Le livre se structure en deux mouvements, miroir de la cicatrice de césarienne qui barre le ventre de la narratrice. La première partie tisse trois grossesses avec l’histoire de l’éruption du Tambora. Cette superposition temporelle fait dialoguer les catastrophes individuelles et collectives. La fausse couche du « Calme » résonne avec les famines de 1816 : « Les victimes ont agonisé en silence, pas invisibles pourtant, intoxiquées par les herbes sucées ». Cette correspondance entre corps individuel et corps planétaire crée une nouvelle façon de penser notre rapport au vivant et à la vulnérabilité.
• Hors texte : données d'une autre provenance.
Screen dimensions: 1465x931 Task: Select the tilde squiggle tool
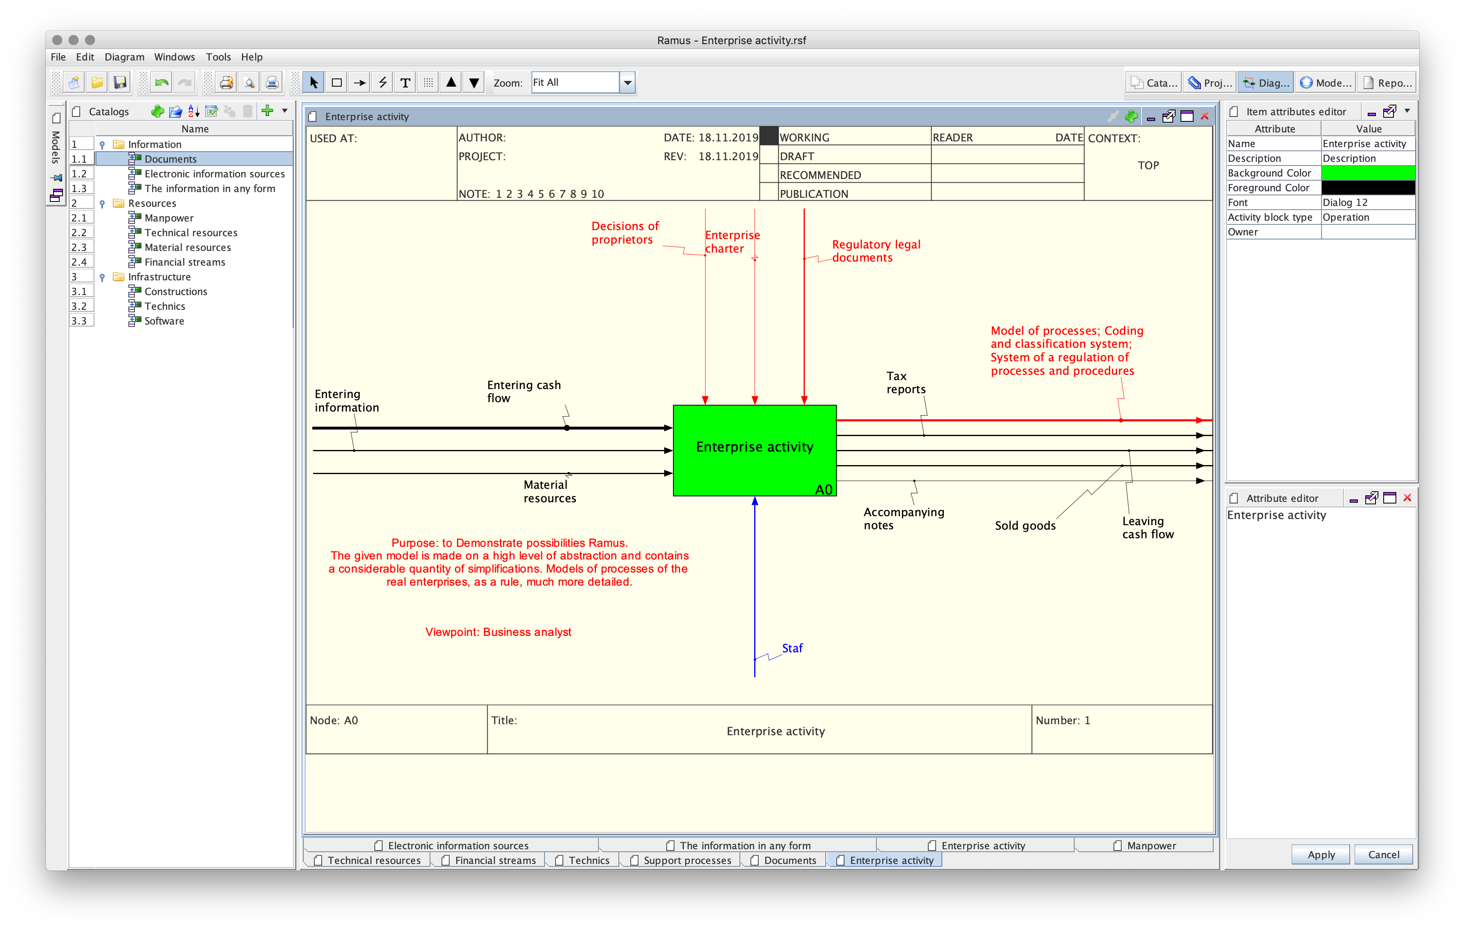(383, 83)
La maternité surgit comme territoire d’ambivalence radicale. Hélène Laurain documente les gestes du soin avec une précision anthropologique inédite. Le corps maternel devient archive : « Mon ventre avale la tête avale le corps, le tout-ventre avale la langue tarit les mots ». Cette dissolution du langage dans le corporel révèle une expérience où l’identité se défait puis se reconstruit autrement. Les performances de l’allaitement, du change, du bercement deviennent rituels épuisants et sacrés, répétés jusqu’à l’hypnose.
L’angoisse climatique irrigue l’ensemble du texte. Les canicules et incendies ponctuent le quotidien familial : « Comment faire des châteaux de sable […] quand la fumée émanant des forêts, plus ou moins lointaine, nous menace ? ». Cette inquiétude générationnelle transforme chaque geste parental en acte politique. La question lancinante — « mes enfants vont-ils mourir de soif en 2050 », fait de la reproduction un dilemme éthique vertigineux. Les enfants grandissent dans cette « dissolution de la légèreté », héritières d’un monde dont la beauté se teinte toujours de menace.
L’écriture fragmentaire mime l’attention morcelée de la mère. Les listes de courses côtoient les réflexions philosophiques, structure qui rappelle Dept. of Speculation de Jenny Offill, où la pensée se construit dans l’interruption permanente. Le kudzu, plante invasive qui « dévore le Sud » américain, devient métaphore parfaite de la colonisation domestique par les enfants. Cette esthétique du désordre productif transforme le chaos maternel en forme littéraire, faisant de la dispersion une méthode de connaissance.
Les références tissées dans le texte — Mary Shelley écrivant Frankenstein pendant l’année sans été, les poèmes chinois des « sept douleurs » ressurgissant après des siècles d’oubli — créent une généalogie féminine de la catastrophe créatrice. Hélène Laurain dialogue aussi avec les artistes visuelles contemporaines, notamment quand elle décrit le corps maternel comme une géographie bouleversée, territoire de métamorphoses violentes et tendres.
La dimension politique du livre réside dans sa capacité à politiser l’espace domestique. Les tâches ménagères, l’épuisement, les nuits blanches deviennent symptômes d’une organisation sociale qui abandonne les mères. Le récit de la violence obstétricale — « aspiré vivant, araignée grasse avalée par l’aspirateur » — révèle la brutalité d’un système médical qui traite les corps féminins comme des machines défaillantes.
Tambora invente une forme pour dire l’expérience maternelle contemporaine, traversée par les urgences écologiques et les violences systémiques. Hélène Laurain transforme le récit de filiation en observatoire des mutations du monde. Le livre se referme sur l’image des filles comme « lieux de vie, des utopies, des “bons lieux” », affirmation fragile d’un futur possible. Cette œuvre nous rappelle que porter la vie aujourd’hui engage une responsabilité vertigineuse : inventer les gestes qui permettront la survie et la joie malgré tout, danser sur le volcan en gardant l’équilibre.